Questa caratteristica viene verificata mediante prove specifiche fra cui – ad esempio – la prova di ribaltamento all’indietro

Oltre alle UNI, si possono poi citare come punti di riferimento per l’arredo urbano italiano alcuni atti normativi statali: il d.lgs. n. 42/2004 – Codice dei beni culturali e del paesaggio, il dpr n. 380/2001 – Testo unico delle disposizioni legislative e regolamentari in materia edilizia, e il dm 37/2008 – Norme per la sicurezza degli impianti.

Linee guida per la progettazione

Anche il settore progettuale dell’arredo urbano sta assorbendo ultimamente la tendenza a prestare maggior attenzione agli aspetti riguardanti la relazione del manufatto con l’ambiente circostante, all’insegna del rispetto per quest’ultimo.

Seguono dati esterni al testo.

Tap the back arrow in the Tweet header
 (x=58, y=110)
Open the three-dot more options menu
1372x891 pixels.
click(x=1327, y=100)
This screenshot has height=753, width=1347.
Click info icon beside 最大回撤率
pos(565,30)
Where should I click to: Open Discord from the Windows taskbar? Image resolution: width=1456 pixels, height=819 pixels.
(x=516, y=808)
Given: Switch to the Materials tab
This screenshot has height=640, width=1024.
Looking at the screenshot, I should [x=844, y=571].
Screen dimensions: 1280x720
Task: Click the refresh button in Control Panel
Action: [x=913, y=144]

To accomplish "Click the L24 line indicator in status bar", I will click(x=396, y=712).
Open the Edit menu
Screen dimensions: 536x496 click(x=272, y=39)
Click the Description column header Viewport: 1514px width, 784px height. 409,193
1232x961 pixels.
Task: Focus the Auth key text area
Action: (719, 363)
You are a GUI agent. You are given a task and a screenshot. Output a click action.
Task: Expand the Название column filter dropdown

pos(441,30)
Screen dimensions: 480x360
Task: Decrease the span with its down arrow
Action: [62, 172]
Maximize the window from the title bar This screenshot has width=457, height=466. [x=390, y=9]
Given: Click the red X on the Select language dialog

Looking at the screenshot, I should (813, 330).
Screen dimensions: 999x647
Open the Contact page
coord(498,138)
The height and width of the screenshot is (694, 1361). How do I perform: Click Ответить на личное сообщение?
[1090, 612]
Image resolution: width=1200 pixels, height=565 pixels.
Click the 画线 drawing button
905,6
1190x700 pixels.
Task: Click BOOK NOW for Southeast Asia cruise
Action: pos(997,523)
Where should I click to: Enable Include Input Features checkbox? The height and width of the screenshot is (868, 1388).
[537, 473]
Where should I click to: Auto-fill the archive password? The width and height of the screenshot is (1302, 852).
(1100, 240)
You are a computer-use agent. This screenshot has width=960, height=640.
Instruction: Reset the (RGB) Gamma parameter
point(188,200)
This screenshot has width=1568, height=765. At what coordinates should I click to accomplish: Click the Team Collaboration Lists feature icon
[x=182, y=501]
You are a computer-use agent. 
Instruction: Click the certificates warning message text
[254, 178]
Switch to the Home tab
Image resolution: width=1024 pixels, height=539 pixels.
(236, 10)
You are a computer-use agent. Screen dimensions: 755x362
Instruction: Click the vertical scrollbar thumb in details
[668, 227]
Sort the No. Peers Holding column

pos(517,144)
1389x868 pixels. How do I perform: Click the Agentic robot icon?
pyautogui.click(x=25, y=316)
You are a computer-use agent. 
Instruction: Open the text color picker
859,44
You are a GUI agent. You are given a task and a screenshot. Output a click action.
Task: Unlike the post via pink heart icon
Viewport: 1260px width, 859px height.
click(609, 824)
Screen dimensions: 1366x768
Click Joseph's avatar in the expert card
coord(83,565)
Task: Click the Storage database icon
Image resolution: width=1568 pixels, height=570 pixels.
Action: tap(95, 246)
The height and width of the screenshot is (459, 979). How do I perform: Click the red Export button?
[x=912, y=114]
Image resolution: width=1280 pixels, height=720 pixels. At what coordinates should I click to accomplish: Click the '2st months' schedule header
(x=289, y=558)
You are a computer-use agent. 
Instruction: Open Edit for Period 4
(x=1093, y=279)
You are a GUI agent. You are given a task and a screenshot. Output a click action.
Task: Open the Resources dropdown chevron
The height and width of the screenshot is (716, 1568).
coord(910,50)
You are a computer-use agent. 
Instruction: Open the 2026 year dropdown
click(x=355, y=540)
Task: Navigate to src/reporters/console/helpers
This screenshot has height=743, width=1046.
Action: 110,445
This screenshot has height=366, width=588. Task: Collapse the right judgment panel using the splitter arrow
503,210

Una conseguenza positiva evidente di questo modo “virtuoso” di progettare, è che gli oggetti di uso comune abituano le masse a muoversi e comportarsi in maniera a loro volta più rispettosa del contesto ambientale. Inoltre, favoriscono la fruizione degli spazi pubblici e quindi l’incontro e la socialità.

Dato che va imponendosi il principio della conciliazione fra la funzionalità e l’estetica, un Piano di arredo urbano non può esimersi da uno studio quanto mai attento e scrupoloso della realtà fisica, sociale e culturale in cui si inseriranno i complementi d’arredo. In caso contrario, infatti, difficilmente sarà in grado di fornire linee e indirizzi progettuali validi e utili.

La tecnologia di cui oggi disponiamo mette poi a disposizione dei progettisti dei repertori, di vastità e completezza un tempo impensabili, dai quali attingere. Si tratta di cataloghi e librerie di oggetti BIM costituiti da archivi di blocchi quali segnaletica, alberi, panchine, lampioni, ecc.

L’acronimo sta per Building Information Modeling: non un programma, ma una vera e propria metodologia che consente di generare un modello virtuale del costruito in grado di contenere tutte le informazioni sullo stesso (architettoniche, strutturali, impiantistiche, di efficientamento energetico, ecc.), non solo per la fase di progetto ma per l’intero ciclo di vita della costruzione.

Tutto quanto sopraesposto pone in luce la rilevanza indiscutibile dell’arredo urbano quale direttrice di ricerca del tutto allineata ai più recenti e futuristici sviluppi della progettazione, e quale disciplina capace di intervenire con voce autorevole nel complesso gioco di confronto e scambio che, nel mondo attuale, è in atto fra tutti gli ambiti del sapere e conduce a plasmare gli scenari attuali e futuri del nostro quotidiano.